This money form is the price form of commodities. Between forms 3 and 4 there are no differences, except that in the one case it is cattle and in the other gold which serves as the general equivalent. Fundamental differences exist, however, between forms 1, 2 and 3. The illustrations I have presented show that gold became money because it had previously served as an ordinary commodity. The value of gold, like the value of any other commodity, is determined by the labour time socially necessary for its production. Gold is portable, divisible, endurable and non-corrosive; moreover, a small quantity of it incorporates comparatively a great deal of labour time—hence these qualities eventually forced it to the top as the money commodity, as the universal medium of exchange par excellence. As far as paper currency is concerned, Marx has this to say on the subject:—
   The State puts in circulation bits of paper on which various denominations, say £1, £5, etc., are printed . . .  A law peculiar to the circulation of paper money can spring up only from the proportion in which that paper money represents gold.
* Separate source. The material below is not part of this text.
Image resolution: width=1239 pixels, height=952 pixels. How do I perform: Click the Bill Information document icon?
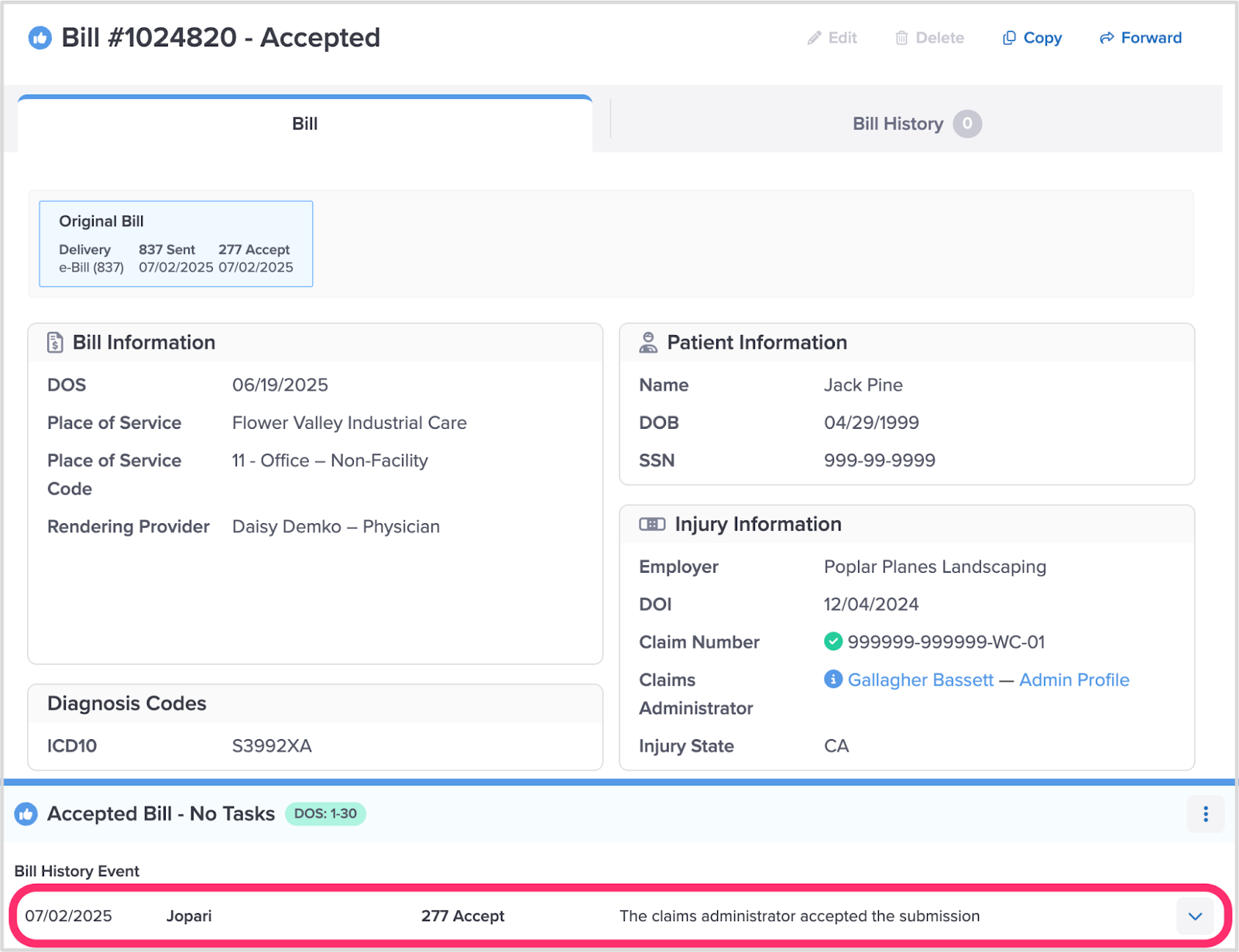(55, 343)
Such a law exists; stated simply, it is as follows: the issue of paper money must not exceed in amount the gold (or silver, as the case may be) which would actually circulate if not replaced by symbols.—(Vol. I, page 143.)
In recent years gold has ceased to function legally as money. The consequence of the abandonment of the gold standard has been precisely that which Marx pointed out would be the case, viz.:—
   If the quantity of paper currency issued be double what it ought to be, then, as a matter of fact, £1 would be the money name not of ¼ of an ounce, but of  ⅛ of an ounce of gold.—(P. 144.)
To-day gold sovereigns are bought and sold like any other commodity. This abandonment of gold as legal money in no way alters the basic economic laws of Bourgeois society. It can, however, be regarded as a disturbing feature—one symptom out of many of the underlying chaotic instability of recent international Capitalism.

For the sake of simplicity in the points that follow, we shall express prices in terms of gold coin—thus assuming gold as still the money commodity. The reader can easily reduce our illustrations to terms of present paper currency.

Capital and the Problem of Surplus Value
It has already been pointed out that the circulation of commodities presupposes in its pure form an exchange of equivalent values. This exchange of equivalents can be designated with the Marxian formula—
C—M—C or Commodity—Money—Commodity.
Let us illustrate this formula with two examples: (1) A handicraftsman has, shall we say, taken eight hours to produce a chair. He exchanges his chair (commodity) with, say, a gold sovereign (money) embodying an equal amount of labour, and with the money obtained he purchases a clock (commodity) in which eight hours of labour are also incorporated. (2) A worker sells his labouring-power (commodity) for wages, and with the latter buys articles of consumption (some commodities).

The formula for capital is, however:—
£100—Commodities—£ 110
M — C — M
and in this case it is no longer a question of recovering a mere equivalent, but of throwing into circulation a given amount of value for the purpose of recovering a greater amount. This increment obtained, or surplus of value over the original amount invested is what Marx calls surplus-value. Thus, capital is money invested with a view to gain or surplus-value. The problem Marx set out to solve was: on the assumption that in exchange only value-equivalents are given, where does the surplus-value come from?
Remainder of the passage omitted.